■ **Problem requirements**
Reproduce every one of the items below word for word, leaving nothing out and changing nothing.

════════

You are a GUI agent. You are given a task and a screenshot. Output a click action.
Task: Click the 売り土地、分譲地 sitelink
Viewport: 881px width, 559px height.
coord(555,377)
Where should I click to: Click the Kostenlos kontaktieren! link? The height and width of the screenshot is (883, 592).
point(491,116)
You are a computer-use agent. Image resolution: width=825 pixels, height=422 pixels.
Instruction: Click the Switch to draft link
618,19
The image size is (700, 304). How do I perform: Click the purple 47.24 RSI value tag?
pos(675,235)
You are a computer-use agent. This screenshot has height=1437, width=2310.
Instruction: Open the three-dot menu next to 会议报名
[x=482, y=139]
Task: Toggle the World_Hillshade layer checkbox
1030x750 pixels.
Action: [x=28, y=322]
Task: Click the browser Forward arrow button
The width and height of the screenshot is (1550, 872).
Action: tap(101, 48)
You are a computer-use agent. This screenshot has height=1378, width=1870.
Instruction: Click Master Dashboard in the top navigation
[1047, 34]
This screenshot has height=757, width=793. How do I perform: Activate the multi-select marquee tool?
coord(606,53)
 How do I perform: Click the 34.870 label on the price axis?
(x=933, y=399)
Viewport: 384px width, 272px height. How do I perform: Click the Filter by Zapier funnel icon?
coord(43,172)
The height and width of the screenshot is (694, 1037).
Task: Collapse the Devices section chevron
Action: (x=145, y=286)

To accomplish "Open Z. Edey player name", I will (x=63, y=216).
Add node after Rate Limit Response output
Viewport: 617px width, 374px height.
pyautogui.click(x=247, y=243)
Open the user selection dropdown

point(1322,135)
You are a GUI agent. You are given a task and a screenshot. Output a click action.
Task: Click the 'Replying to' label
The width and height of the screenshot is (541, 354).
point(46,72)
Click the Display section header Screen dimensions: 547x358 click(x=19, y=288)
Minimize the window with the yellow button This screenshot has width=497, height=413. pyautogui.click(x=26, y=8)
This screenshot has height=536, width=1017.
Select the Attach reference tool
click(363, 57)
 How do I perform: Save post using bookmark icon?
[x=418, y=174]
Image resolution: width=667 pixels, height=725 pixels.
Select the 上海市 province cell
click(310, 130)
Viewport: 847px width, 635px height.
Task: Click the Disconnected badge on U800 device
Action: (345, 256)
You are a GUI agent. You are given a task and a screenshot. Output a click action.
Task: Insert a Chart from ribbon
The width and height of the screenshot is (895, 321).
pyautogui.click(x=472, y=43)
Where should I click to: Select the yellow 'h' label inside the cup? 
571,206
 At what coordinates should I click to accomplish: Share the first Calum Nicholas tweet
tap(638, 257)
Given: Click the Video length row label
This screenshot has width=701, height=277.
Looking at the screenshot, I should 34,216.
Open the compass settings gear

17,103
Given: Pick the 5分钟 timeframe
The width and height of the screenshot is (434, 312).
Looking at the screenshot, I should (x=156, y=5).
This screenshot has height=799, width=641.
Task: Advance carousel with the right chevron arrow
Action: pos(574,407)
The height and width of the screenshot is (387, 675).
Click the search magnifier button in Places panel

════════

■ **Written answer**
You are a GUI agent. You are given a task and a screenshot. Output a click action.
Task: Click the 売り土地、分譲地 sitelink
Viewport: 881px width, 559px height.
coord(555,377)
Where should I click to: Click the Kostenlos kontaktieren! link? The height and width of the screenshot is (883, 592).
point(491,116)
You are a computer-use agent. Image resolution: width=825 pixels, height=422 pixels.
Instruction: Click the Switch to draft link
618,19
The image size is (700, 304). How do I perform: Click the purple 47.24 RSI value tag?
pos(675,235)
You are a computer-use agent. This screenshot has height=1437, width=2310.
Instruction: Open the three-dot menu next to 会议报名
[x=482, y=139]
Task: Toggle the World_Hillshade layer checkbox
1030x750 pixels.
Action: [x=28, y=322]
Task: Click the browser Forward arrow button
The width and height of the screenshot is (1550, 872).
Action: tap(101, 48)
You are a computer-use agent. This screenshot has height=1378, width=1870.
Instruction: Click Master Dashboard in the top navigation
[1047, 34]
This screenshot has height=757, width=793. How do I perform: Activate the multi-select marquee tool?
coord(606,53)
 How do I perform: Click the 34.870 label on the price axis?
(x=933, y=399)
Viewport: 384px width, 272px height. How do I perform: Click the Filter by Zapier funnel icon?
coord(43,172)
The height and width of the screenshot is (694, 1037).
Task: Collapse the Devices section chevron
Action: (x=145, y=286)

To accomplish "Open Z. Edey player name", I will (x=63, y=216).
Add node after Rate Limit Response output
Viewport: 617px width, 374px height.
pyautogui.click(x=247, y=243)
Open the user selection dropdown

point(1322,135)
You are a GUI agent. You are given a task and a screenshot. Output a click action.
Task: Click the 'Replying to' label
The width and height of the screenshot is (541, 354).
point(46,72)
Click the Display section header Screen dimensions: 547x358 click(x=19, y=288)
Minimize the window with the yellow button This screenshot has width=497, height=413. pyautogui.click(x=26, y=8)
This screenshot has height=536, width=1017.
Select the Attach reference tool
click(363, 57)
 How do I perform: Save post using bookmark icon?
[x=418, y=174]
Image resolution: width=667 pixels, height=725 pixels.
Select the 上海市 province cell
click(310, 130)
Viewport: 847px width, 635px height.
Task: Click the Disconnected badge on U800 device
Action: (345, 256)
You are a GUI agent. You are given a task and a screenshot. Output a click action.
Task: Insert a Chart from ribbon
The width and height of the screenshot is (895, 321).
pyautogui.click(x=472, y=43)
Where should I click to: Select the yellow 'h' label inside the cup? 
571,206
 At what coordinates should I click to accomplish: Share the first Calum Nicholas tweet
tap(638, 257)
Given: Click the Video length row label
This screenshot has width=701, height=277.
Looking at the screenshot, I should 34,216.
Open the compass settings gear

17,103
Given: Pick the 5分钟 timeframe
The width and height of the screenshot is (434, 312).
Looking at the screenshot, I should (x=156, y=5).
This screenshot has height=799, width=641.
Task: Advance carousel with the right chevron arrow
Action: pos(574,407)
The height and width of the screenshot is (387, 675).
Click the search magnifier button in Places panel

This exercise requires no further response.